Направление, данное нам почти за полтора столетия, продолжается и до нашего времени. Принимая все без разбора, добродушно признавая просвещением всякое явление западного мира, всякую новую систему и новый оттенок системы, всякую новую моду и оттенок моды, всякий плод досуга немецких философов и французских портных, всякое изменение в мысли или в быте, мы еще не осмелились ни разу хоть вежливо, хоть робко, хоть с полусомнением спросить у Запада, все ли то правда, что он говорит? все ли то прекрасно, что он делает? Ежедневно, в своем беспрестанном волнении называет он свои мысли ложью, заменяя старую ложь, может быть, новою, и старое безобразие, может быть, новым, и при всякой перемене мы с ним вместе осуждаем прошедшее, хвалим настоящее и ждем от него нового приговора, чтобы снова переменить наши мысли. Как будто бы не постигая разницы между науками положительными, какова, напр., математика или изучение вещественной природы, и науками догадочными, мы принимаем все с одинаковою верою. Так, напр., мы верим на слово, что процесс философского мышления совершался в Германии совершенно последовательно, хотя логическое первенство субъекта перед объектом у Шеллинга основано на ошибке в истории философской терминологии, и никакая сила человеческая не свяжет феноменологии Гегеля с его логикой. Мы верим, что статистика имеет какое-нибудь значение отдельно от истории, что политическая экономия существует самобытно, отдельно от чисто нравственных побуждений, и что, наконец, наука права, наука, которою так гордится Европа, которая так усовершенствована, так обработана, которая стоит на таких твердых и несокрушимых основах, имеет действительно право на имя науки, действительную основу, действительное содержание.
Разумеется, я говорю не о науке прав, т. е. закона обычного или писаного, в его положительном развитии. Эта наука тоже называется наукою права, но она имеет историческое значение и, следовательно, неоспоримое достоинство. Я говорю о науке права, как права самобытного, самостоятельного, носящего в себе свои собственные начала и законы своего определения. В этом смысле она не может выдержать самого легкого анализа. Самостоятельная наука должна иметь свои начала в самой себе. Какие же начала безусловного права? Человек является в совокупности сил умственных и телесных. В этом отношении он может быть предметом науки чисто опытной, человекознания (антропологии), но его силы не имеют еще характера права. Эти силы могут быть ограничены извне, силами природы или силами других людей; но и сила человека в ограничении своем еще не имеет значения права. Это только сила стесненная. Для того, чтобы сила сделалась правом, надобно, чтобы она получила свои границы от закона, не от закона внешнего, который опять не что иное, как сила (как, напр., завоевание), но от закона внутреннего, признанного самим человеком. Этот признанный закон есть признанная им нравственная обязанность.

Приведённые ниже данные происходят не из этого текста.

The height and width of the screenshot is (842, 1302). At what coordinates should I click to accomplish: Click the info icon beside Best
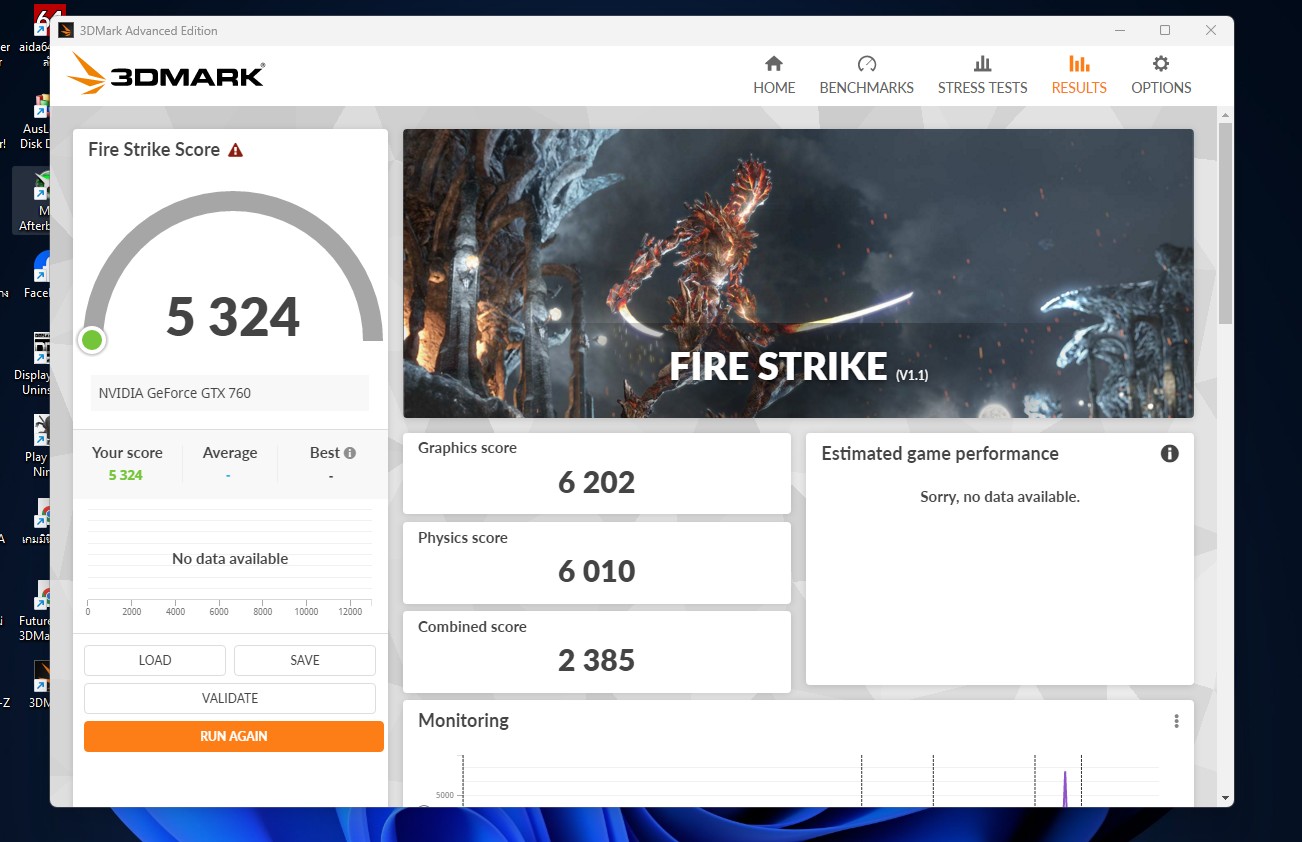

Она, и только она, дает силам человека значение права. Следовательно, наука о праве получает некоторое разумное значение только в смысле науки о самопризнаваемых пределах силы человеческой, т. е. о нравственных обязанностях; точно так, как геометрия не есть наука о пространстве, но о формах пространства. С другой стороны, понятие об обязанности находится в прямой зависимости от общего понятия человека о всечеловеческой или всемирной нравственной истине и, следовательно, не может быть предметом отдельным для самобытной науки. Очевидно, что наука о нравственных обязанностях, возводящих силу человека в право, не только находится в прямой зависимости от понятия о всемирной истине, будь оно философское или религиозное, но составляет только часть из его общей системы философской или религиозной. Итак, может существовать наука права по такой-то философии или по такой-то вере; но наука права самобытного есть прямая и яркая бессмыслица, и разумное толкование о праве может основываться только на объявленных началах всемирного знания или верования, которые принимает такой-то или другой человек.
Если бы эти простые истины были признаны, многие явления ученой западной словесности исчезли бы сами собою, не обратив на себя внимания, которого они вовсе не заслуживают. Так, напр., понятно бы стало, что идея о праве не может разумно соединиться с идеею общества, основанного единственно на личной пользе, огражденной договором. Личная польза, как бы себя ни ограждала, имеет только значение силы, употребленной с расчетом на барыш. Она никогда не может взойти до понятия о праве, и употребление слова право в таком обществе есть не что иное, как злоупотребление и перенесение на торговую компанию понятия, принадлежащего только нравственному обществу.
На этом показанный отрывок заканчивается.